For the word "gear", state the number of lines in the data that contain it, and nothing else.

# Source data:
+--

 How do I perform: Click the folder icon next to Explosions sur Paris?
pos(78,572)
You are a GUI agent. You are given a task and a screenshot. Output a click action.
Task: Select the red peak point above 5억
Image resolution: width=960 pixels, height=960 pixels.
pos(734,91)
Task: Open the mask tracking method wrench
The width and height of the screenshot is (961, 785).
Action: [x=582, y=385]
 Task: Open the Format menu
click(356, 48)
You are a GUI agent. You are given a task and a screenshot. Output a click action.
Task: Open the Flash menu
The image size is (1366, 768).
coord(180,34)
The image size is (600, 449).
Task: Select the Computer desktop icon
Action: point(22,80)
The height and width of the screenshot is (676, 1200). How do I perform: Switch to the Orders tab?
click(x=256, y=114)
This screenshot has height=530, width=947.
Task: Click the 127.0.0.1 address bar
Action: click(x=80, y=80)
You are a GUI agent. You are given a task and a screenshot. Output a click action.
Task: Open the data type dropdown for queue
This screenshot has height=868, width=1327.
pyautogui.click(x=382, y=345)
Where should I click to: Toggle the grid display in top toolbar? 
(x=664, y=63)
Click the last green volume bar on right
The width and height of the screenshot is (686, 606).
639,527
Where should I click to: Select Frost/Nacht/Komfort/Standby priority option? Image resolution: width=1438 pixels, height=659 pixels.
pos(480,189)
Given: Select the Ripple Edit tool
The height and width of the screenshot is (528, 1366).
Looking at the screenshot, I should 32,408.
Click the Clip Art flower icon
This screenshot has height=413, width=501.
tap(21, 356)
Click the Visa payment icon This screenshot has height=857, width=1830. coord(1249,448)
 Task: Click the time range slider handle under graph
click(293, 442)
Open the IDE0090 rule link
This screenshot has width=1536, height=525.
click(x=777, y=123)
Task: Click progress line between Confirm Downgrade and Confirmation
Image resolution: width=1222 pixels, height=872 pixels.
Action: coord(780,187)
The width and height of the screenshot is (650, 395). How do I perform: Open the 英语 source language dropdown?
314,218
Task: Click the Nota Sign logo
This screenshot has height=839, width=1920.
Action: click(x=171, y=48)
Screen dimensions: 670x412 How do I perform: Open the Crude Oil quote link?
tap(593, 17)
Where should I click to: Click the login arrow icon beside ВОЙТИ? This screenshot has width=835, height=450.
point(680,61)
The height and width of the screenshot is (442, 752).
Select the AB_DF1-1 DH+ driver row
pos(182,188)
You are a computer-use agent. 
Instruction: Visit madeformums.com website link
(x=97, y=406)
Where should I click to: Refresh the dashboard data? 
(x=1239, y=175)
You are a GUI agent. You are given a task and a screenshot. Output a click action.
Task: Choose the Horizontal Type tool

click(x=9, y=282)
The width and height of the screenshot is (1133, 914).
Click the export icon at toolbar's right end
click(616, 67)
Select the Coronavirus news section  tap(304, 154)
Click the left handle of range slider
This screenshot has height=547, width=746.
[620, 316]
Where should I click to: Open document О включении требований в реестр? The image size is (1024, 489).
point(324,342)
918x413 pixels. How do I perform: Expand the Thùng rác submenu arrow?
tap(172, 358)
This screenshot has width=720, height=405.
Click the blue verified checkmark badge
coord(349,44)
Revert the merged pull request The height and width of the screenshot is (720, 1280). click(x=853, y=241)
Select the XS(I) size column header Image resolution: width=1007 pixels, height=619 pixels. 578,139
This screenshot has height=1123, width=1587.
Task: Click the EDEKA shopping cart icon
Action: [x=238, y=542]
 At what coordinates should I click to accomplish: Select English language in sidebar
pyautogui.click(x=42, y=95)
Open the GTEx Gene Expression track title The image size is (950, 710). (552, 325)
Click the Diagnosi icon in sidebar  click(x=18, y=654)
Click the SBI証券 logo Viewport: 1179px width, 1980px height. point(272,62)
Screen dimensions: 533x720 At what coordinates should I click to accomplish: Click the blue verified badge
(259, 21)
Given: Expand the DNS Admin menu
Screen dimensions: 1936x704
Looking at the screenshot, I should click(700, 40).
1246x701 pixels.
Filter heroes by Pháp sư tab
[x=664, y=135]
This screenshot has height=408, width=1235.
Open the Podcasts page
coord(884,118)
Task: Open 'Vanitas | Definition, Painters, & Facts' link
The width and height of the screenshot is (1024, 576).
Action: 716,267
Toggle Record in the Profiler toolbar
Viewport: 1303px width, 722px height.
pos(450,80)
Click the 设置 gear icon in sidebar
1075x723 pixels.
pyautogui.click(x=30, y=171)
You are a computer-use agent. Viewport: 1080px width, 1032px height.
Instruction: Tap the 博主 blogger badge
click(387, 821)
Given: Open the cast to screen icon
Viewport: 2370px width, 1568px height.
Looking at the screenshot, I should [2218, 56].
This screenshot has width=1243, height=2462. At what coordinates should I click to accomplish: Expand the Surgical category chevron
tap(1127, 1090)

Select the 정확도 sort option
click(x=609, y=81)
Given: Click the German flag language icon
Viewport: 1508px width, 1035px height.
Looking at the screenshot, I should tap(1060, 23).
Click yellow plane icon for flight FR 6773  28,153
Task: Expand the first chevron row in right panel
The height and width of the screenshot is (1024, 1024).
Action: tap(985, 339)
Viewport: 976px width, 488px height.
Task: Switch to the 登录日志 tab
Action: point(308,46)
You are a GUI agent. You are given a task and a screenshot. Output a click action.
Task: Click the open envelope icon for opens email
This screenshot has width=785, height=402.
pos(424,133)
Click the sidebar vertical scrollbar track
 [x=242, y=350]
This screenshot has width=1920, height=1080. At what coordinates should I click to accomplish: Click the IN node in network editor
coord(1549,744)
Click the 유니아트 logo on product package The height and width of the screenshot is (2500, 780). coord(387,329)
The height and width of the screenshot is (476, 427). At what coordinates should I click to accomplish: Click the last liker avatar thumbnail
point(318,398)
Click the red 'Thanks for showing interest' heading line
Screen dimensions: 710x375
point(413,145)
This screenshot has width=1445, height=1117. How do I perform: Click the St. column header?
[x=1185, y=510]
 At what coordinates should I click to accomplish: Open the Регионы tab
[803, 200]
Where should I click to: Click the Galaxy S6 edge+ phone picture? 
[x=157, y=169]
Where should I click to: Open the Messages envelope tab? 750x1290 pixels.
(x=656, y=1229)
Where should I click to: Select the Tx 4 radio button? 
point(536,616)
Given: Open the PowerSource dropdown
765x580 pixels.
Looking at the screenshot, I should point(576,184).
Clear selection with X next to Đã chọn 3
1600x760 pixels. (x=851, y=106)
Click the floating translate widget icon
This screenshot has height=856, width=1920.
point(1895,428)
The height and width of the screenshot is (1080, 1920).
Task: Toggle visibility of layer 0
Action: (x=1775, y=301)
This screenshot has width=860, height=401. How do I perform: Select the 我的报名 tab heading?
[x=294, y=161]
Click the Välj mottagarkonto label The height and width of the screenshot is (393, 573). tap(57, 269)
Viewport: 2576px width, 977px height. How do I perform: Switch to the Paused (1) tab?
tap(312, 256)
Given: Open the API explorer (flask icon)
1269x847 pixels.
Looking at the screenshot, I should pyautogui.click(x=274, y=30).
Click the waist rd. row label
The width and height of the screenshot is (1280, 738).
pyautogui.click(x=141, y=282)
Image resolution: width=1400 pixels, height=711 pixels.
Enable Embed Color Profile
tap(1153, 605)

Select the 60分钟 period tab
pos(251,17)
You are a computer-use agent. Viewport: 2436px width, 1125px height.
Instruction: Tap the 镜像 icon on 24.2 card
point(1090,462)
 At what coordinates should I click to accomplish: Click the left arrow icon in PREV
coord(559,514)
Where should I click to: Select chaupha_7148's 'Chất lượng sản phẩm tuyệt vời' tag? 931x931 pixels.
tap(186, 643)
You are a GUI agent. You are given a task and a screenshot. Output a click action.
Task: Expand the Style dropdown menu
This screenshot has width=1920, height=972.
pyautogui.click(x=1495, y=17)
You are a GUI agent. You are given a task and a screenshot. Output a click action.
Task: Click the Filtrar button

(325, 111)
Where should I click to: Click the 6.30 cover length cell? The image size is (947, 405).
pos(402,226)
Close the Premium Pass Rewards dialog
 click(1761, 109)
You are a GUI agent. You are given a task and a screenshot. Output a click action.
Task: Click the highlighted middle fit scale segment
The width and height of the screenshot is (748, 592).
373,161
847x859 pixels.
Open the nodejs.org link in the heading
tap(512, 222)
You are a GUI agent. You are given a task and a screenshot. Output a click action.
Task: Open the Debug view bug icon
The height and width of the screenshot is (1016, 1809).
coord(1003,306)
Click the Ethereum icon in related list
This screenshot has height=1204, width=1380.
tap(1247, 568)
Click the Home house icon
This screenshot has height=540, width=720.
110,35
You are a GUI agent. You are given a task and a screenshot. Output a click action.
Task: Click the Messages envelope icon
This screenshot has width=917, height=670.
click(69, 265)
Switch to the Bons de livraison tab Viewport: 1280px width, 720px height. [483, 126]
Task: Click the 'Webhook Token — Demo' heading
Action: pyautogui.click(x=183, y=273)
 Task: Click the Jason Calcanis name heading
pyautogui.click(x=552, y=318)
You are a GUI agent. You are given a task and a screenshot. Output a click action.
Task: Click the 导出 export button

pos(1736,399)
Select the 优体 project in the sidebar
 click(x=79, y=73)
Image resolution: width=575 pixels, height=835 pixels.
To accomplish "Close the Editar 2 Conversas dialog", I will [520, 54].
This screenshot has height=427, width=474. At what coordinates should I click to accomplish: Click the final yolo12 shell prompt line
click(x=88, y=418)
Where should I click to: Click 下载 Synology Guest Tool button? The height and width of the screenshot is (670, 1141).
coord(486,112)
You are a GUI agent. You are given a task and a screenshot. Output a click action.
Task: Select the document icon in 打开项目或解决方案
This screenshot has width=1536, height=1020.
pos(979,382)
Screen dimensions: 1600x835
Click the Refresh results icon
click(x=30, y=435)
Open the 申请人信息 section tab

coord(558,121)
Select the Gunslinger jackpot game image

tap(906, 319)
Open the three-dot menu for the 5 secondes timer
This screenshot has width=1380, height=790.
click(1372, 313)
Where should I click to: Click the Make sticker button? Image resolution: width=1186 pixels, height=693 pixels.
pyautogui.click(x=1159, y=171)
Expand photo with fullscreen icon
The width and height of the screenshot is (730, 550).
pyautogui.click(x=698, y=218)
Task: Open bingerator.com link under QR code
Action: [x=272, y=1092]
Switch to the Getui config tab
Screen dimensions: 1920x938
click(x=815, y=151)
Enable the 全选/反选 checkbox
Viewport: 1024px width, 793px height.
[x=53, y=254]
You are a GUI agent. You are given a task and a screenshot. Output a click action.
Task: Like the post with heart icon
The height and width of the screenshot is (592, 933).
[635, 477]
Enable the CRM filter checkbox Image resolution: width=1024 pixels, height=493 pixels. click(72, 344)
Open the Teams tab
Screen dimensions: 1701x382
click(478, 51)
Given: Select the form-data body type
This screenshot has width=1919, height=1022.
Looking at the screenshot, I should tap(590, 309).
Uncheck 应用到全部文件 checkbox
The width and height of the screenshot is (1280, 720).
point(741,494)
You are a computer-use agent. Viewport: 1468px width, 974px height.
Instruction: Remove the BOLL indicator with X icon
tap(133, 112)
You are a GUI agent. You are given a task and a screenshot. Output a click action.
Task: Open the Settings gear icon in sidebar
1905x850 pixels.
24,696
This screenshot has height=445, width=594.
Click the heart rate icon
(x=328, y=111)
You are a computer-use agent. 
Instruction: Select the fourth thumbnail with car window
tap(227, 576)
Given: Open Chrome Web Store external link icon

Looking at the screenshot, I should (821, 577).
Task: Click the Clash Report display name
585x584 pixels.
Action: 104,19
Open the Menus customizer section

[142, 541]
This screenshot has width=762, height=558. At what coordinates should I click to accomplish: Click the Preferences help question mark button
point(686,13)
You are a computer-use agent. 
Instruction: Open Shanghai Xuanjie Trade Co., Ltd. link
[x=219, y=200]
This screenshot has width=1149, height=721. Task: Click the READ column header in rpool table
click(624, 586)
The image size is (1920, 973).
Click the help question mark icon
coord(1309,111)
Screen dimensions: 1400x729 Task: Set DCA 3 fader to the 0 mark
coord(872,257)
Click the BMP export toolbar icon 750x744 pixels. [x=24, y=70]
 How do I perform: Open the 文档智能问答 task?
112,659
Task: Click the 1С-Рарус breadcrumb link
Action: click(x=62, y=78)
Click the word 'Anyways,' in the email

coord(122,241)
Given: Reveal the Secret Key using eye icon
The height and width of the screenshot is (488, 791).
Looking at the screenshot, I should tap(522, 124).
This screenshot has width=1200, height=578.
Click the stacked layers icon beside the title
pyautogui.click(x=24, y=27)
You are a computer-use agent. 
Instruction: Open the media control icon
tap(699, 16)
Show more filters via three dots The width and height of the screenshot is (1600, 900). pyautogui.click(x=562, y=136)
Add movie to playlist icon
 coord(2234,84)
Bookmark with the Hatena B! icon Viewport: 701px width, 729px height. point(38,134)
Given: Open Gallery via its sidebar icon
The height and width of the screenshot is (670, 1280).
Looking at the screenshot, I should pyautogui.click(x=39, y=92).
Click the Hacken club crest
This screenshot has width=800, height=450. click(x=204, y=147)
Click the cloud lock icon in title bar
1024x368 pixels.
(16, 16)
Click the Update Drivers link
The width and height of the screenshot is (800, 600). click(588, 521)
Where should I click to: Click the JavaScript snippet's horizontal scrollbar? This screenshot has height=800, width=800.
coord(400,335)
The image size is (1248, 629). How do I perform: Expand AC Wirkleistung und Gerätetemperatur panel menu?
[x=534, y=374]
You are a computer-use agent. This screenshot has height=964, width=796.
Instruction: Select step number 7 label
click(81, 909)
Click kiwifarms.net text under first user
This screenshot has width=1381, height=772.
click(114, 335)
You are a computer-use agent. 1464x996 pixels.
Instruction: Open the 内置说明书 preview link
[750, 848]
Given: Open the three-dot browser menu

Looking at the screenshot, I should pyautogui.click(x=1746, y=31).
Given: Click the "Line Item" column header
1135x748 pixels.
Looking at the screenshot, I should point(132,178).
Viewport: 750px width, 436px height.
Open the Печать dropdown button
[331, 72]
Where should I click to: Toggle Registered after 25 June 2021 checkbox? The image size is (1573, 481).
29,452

+--

# Written reply:
2